The object of UWB Wetlands Restoration is for players to build up the wetlands into fully functioning ecosystems.
The game-play cycle lasts 25 days, taking players through the equivalent of 50 years of evolution and progress.
In order to accomplish their goals, players follow an ecological concept called succession, which tracks the development of terrain and plants in the area, as well as the migration of animals.
Players’ success in adding to the environment is measured in a biodiversity rating.
Resources can be acquired by using two types of in-game currency: grant funds, which are awarded at the beginning of the game and at various intervals; and donations, which are acquired by inviting friends to play UWB Wetlands Restoration, helping other players clean up their wetlands, holding events to raise money, or buying them with Facebook Credits.

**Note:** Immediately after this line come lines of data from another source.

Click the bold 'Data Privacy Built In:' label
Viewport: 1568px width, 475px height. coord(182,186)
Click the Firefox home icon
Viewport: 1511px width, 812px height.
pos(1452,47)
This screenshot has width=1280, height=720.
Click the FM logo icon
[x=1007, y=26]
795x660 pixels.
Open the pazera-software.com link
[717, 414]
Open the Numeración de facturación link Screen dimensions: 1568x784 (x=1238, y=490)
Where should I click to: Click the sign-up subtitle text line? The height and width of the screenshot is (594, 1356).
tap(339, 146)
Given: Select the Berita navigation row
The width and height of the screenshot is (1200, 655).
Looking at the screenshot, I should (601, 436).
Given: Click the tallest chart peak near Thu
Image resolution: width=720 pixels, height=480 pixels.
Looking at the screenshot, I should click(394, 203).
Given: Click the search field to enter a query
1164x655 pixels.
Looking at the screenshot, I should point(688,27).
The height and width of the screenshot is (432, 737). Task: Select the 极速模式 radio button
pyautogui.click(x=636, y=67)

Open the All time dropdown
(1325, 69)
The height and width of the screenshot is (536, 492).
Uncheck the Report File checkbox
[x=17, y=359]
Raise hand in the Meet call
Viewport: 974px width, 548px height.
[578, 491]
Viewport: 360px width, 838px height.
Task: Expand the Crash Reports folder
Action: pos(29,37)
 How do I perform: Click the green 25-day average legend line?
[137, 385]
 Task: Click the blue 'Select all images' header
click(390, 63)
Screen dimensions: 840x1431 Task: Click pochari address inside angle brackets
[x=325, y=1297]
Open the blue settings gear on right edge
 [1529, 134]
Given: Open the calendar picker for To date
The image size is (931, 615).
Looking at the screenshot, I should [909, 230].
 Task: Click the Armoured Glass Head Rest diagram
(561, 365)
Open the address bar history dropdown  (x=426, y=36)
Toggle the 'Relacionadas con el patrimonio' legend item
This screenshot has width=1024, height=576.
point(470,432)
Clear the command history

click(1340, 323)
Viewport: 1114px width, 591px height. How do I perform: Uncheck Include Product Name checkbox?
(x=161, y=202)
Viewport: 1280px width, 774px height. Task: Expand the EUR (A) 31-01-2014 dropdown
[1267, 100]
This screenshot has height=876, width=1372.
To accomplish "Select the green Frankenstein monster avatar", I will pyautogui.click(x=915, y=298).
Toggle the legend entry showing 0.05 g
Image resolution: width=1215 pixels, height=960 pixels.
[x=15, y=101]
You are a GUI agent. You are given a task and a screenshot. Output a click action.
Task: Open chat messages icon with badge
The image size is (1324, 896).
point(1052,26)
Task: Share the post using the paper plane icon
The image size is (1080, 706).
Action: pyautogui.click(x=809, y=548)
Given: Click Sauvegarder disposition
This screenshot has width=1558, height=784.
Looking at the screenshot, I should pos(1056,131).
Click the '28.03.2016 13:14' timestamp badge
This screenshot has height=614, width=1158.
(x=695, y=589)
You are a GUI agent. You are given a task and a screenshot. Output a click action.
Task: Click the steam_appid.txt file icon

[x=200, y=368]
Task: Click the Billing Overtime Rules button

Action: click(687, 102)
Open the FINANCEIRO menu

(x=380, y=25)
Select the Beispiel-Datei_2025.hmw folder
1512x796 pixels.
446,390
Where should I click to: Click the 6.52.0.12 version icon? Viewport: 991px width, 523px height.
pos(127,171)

The CSP said 80 percent of proceeds from UWB Wetlands Restoration will go toward the restoration of the actual wetlands, while 20 percent will be retained to maintain the game.
UWB Wetlands Restoration was created by undergraduate students at the CSP, under the guidance of Warren Gold, director of the UW Restoration Ecology Network and faculty at UW Bothell, and Jordan Weisman, interim director of the CSP and video-game developer.
UWB Wetlands Restoration’s success is threefold. Already we have been able to show our Center for Serious Play students how to drive a game from concept to release. And, as far as we know, this is the only academic game-design program in the United States geared toward undergraduates. Our secondary goal is to educate our players on the importance of wetlands restoration and bring a greater understanding of UW Bothell’s efforts to a larger audience.